La restitution du délai en cas de recours tardif au Tribunal fédéral

Une restitution systématique du délai de recours de 30 jours de l’art. 100 al. 1 LTF n’est pas envisageable au sens de l’art. 50 al. 1 LTF, même lorsque la condamnation prononcée en appel est aussi lourde qu’une peine privative de liberté et une expulsion du territoire. Le Tribunal fédéral estime que les dispositions relatives aux délais doivent être interprétées de manière stricte et homogène, quel que soit le domaine du droit concerné ou les points attaqués.

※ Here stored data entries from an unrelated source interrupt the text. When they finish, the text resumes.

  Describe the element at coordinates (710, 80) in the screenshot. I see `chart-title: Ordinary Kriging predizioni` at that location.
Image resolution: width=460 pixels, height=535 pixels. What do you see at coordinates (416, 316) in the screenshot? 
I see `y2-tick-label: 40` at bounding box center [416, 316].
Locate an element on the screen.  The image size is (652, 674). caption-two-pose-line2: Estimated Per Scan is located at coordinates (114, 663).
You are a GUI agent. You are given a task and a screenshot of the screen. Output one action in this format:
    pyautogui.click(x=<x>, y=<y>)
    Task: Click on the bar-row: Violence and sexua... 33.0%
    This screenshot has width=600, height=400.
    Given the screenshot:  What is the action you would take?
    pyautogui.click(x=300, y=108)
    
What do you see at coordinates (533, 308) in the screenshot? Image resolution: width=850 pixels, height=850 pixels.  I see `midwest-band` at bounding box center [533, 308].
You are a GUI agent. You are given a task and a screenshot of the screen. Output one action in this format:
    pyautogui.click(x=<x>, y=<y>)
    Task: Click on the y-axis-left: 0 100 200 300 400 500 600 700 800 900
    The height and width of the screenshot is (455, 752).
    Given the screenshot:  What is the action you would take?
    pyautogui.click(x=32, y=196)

Motif de récusation tiré de la lecture du dispositif immédiatement après les plaidoiries

La lecture du dispositif par un magistrat immédiatement après les plaidoiries et sans délibération avec le greffier fonde, au moins en apparence, une suspicion de partialité qui justifie l’admission d’une demande de récusation (art. 56 let. f CPP). En outre, le dépôt d’une telle demande six jours après le jour de l’audience correspondant au moment auquel le motif de récusation est connu n’est pas tardif au regard de l’art. 58 al. 1 CPP.

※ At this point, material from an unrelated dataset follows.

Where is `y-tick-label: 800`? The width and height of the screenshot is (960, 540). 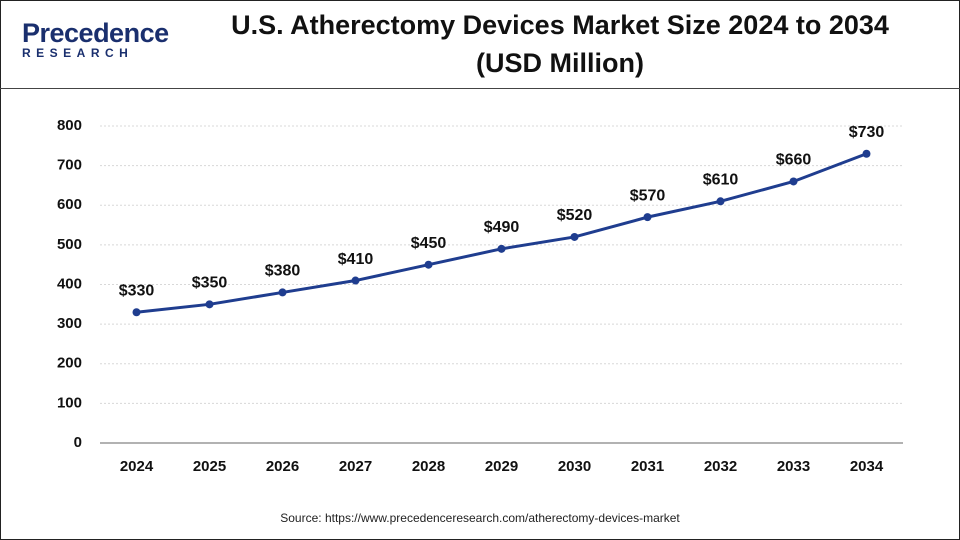 y-tick-label: 800 is located at coordinates (70, 126).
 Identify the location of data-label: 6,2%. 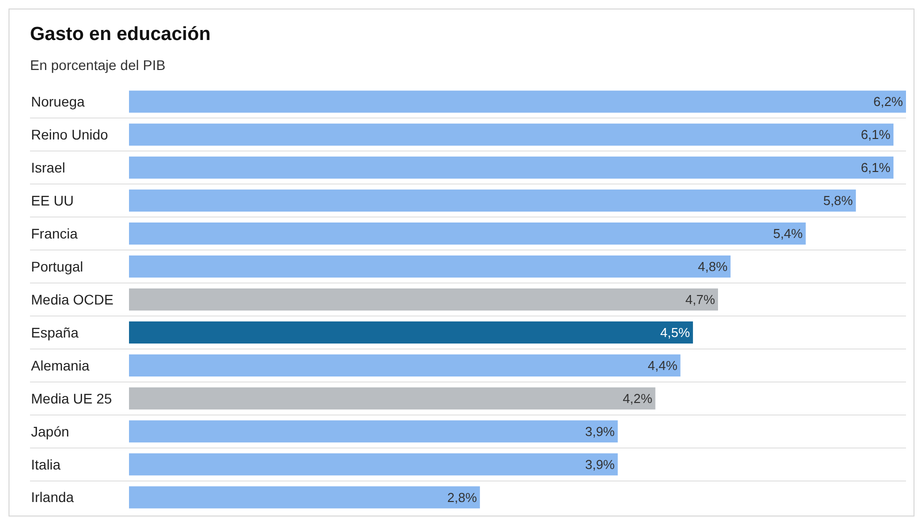
(888, 102).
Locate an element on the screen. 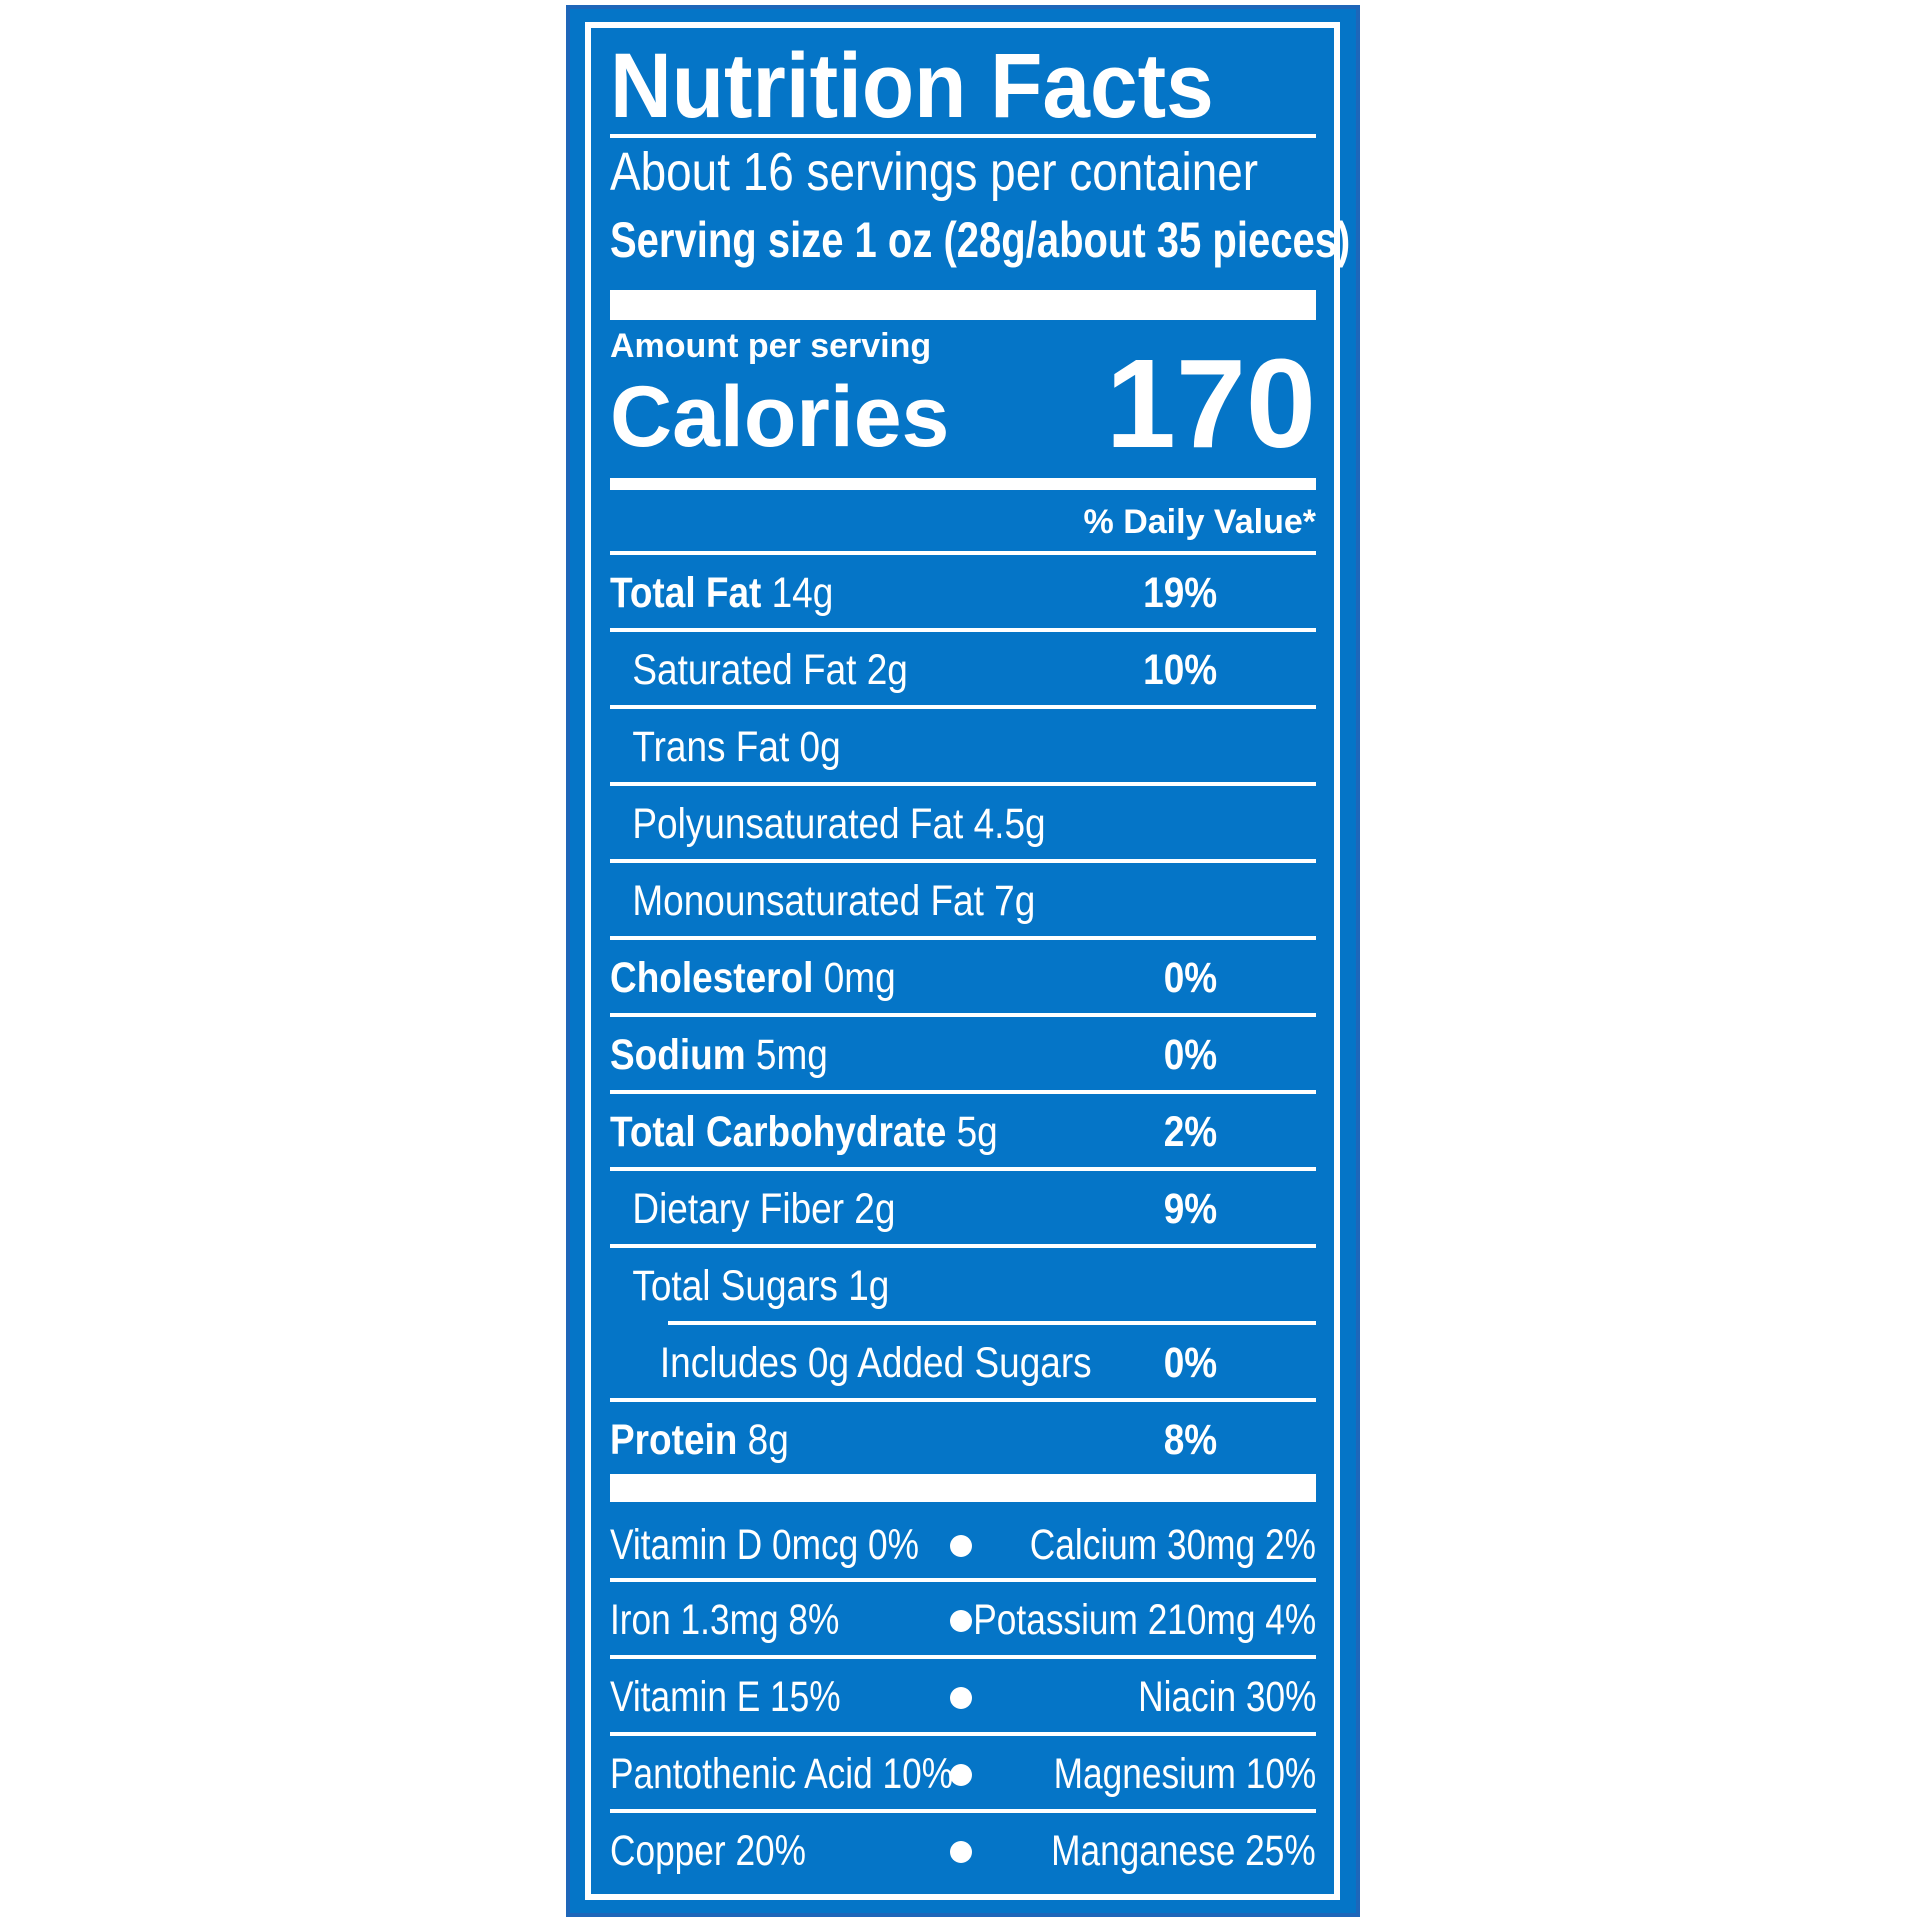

Évaluation négative d’une étude d’avocats : acquittement pour diffamation et tentative de contrainte

La personne insatisfaite des services fournis par une étude d’avocats qui rédige une critique négative visant le « chef » de l’étude ne commet pas de diffamation (art. 173 CP) à l’encontre de l’un des associés avec qui elle n’a entretenu aucun échange et dont elle ne connaît pas l’existence. En outre, la proposition d’une éventuelle suppression de l’évaluation négative existante moyennant remboursement des honoraires ne constitue pas une tentative de contrainte sous la forme d’une menace d’un dommage sérieux par omission (art. 22 et 181 CP). Faute de dommage sérieux, les membres de l’étude pouvaient librement accepter cette offre ou non, sans que la situation existante ne se dégrade.

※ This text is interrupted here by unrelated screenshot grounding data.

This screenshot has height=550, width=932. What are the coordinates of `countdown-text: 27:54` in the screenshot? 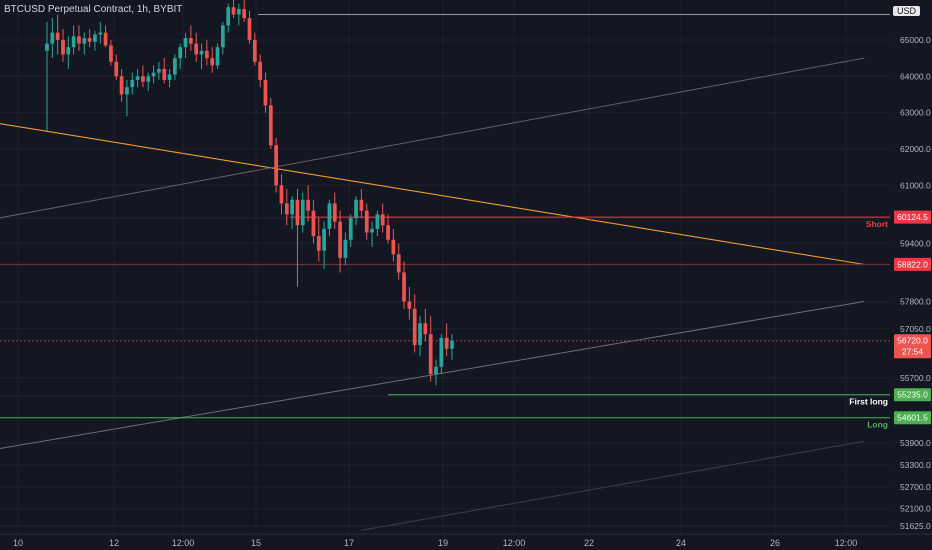 It's located at (913, 352).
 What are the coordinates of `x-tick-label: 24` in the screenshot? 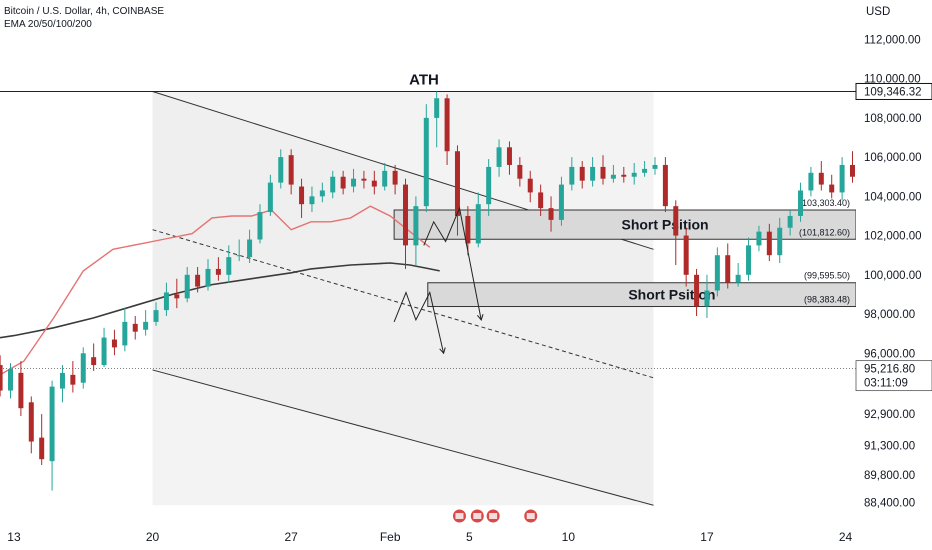 It's located at (846, 537).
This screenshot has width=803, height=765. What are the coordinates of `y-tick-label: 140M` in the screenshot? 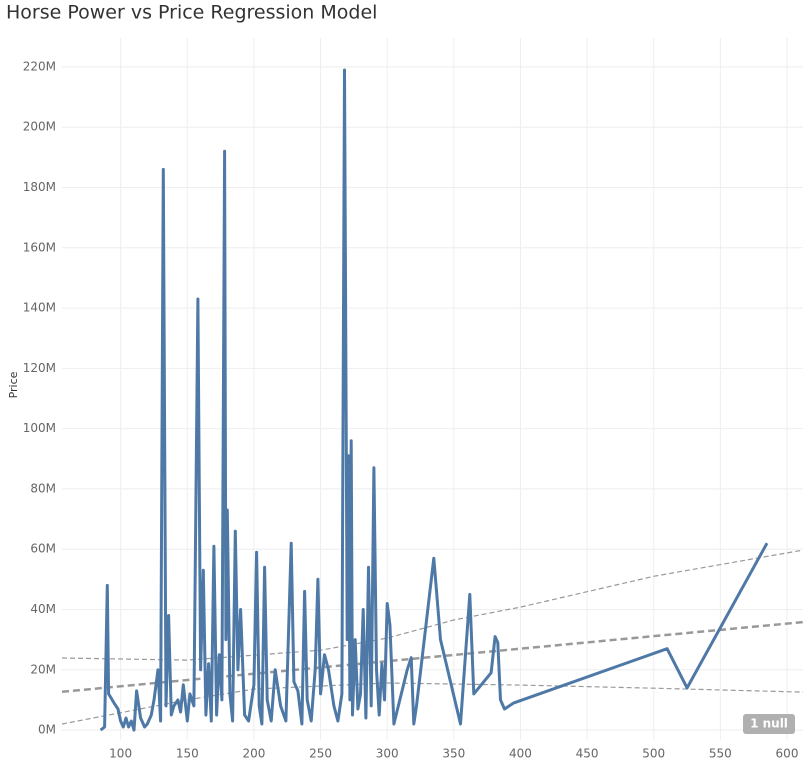 It's located at (40, 308).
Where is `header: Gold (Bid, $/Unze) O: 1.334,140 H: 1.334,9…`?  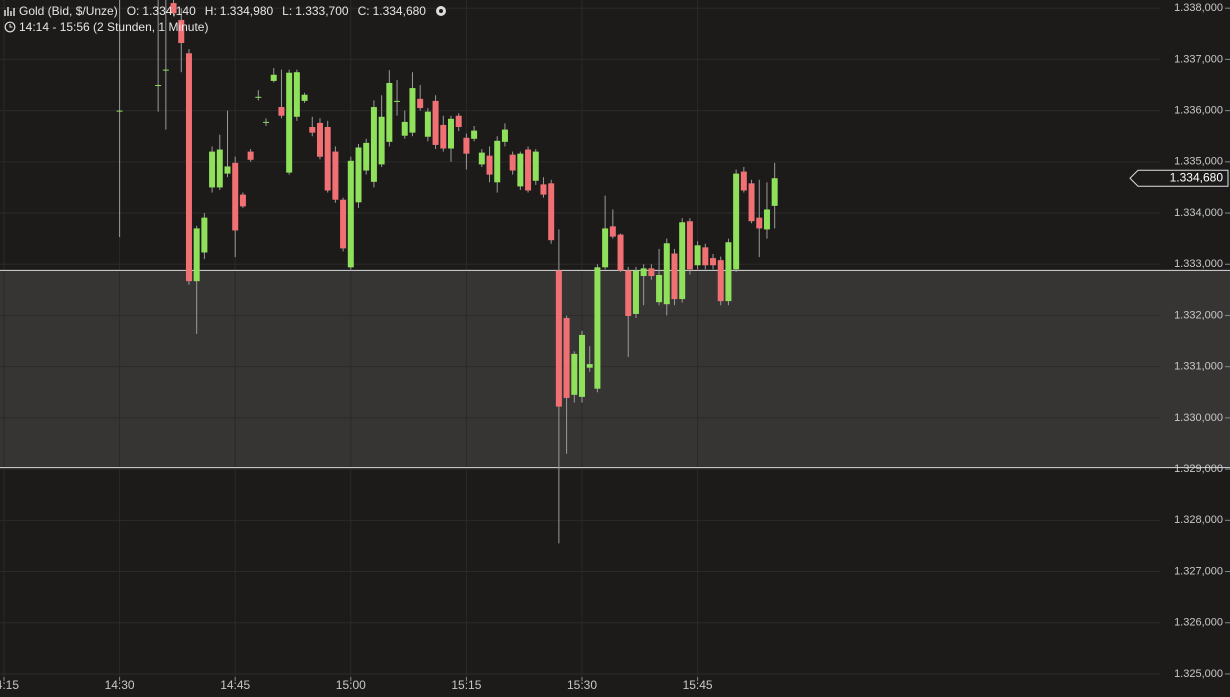 header: Gold (Bid, $/Unze) O: 1.334,140 H: 1.334,9… is located at coordinates (226, 19).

Qualification des honoraires d’avocat en tant qu’aide immédiate ou à plus long terme selon la LAVI et absence de plafonnement de leur indemnisation

La somme maximale d’indemnisation prévue par l’ancienne Loi fédérale sur l’aide aux victimes d’infractions et son ordonnance d’application (aLAVI et aOAVI) ne vaut ni pour les prestations octroyées au titre de l’aide immédiate ni pour celles prises en charge en qualité d’aide à plus long terme. La solution demeure inchangée dans la loi actuellement en vigueur, l’aide à plus long terme réglée aux art. 13 ss LAVI échappant au plafonnement de CHF 120’000.- fixé à l’art. 20 al. 3 LAVI. La loi actuelle prévoit enfin que les honoraires d’avocat sont pris en charge par le centre de consultation exclusivement en tant qu’aide immédiate ou à plus long terme (art. 19 al. 3 LAVI, art. 5 OAVI).